Published on July 30, 2021
Monique Faleafa, Denise Kingi-Uluave, Leilani Clarke, Nalei Taufa
This exploratory study set out to identify the critical elements to successfully implement community-based suicide prevention initiatives, within Pacific Island communities in Aotearoa New Zealand.Data was gathered from 17 community-based suicide prevention initiatives, led by and for Pacific Island people, over 24 months. The initiatives were funded by a national not-for-profit organisation, Le Va, as part of the Waka Hourua: national Māori and Pasifika suicide prevention programme.A fixed comparative non-experimental design was applied. The data was thematically analysed alongside a formal expert consensus approach. A hybrid approach to expert consensus was used, combining a Delphi method and a nominal group technique.Results indicated that seven elements are critical to successful community-based suicide prevention initiatives delivered for Pacific Island communities in Aotearoa New Zealand.

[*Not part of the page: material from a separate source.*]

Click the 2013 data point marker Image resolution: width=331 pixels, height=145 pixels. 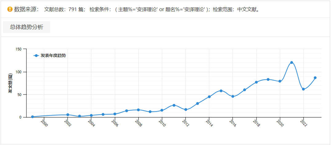[x=197, y=103]
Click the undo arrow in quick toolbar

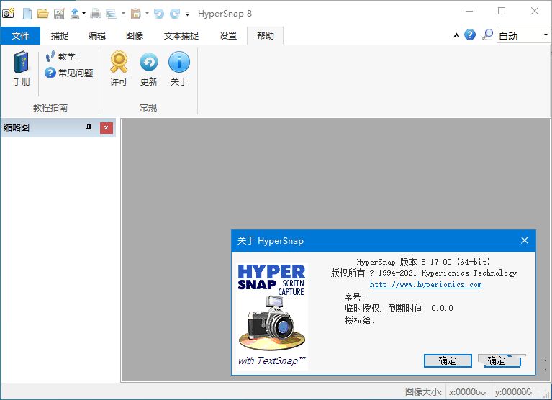coord(159,13)
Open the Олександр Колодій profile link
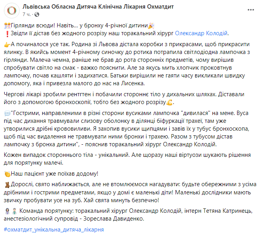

The initiatives need to be based on the following elements: 1) culturally relevant, 2) family-centred, 3) clinically safe, 4) take a targeted approach, 5) sustainable, 6) organisationally competent, and 7) have trusted relationships.Identifying these critical elements for implementing community-based suicide prevention initiatives is significant progress for Pacific Island communities. It informs practice by defining an amalgam of collective efforts of ‘what works’ alongside clear and central tenants for effective implementation of suicide prevention initiatives. It is proposed that these critical elements could provide a potential investment framework to inform the funding and implementation of future suicide prevention policy, research and community initiatives.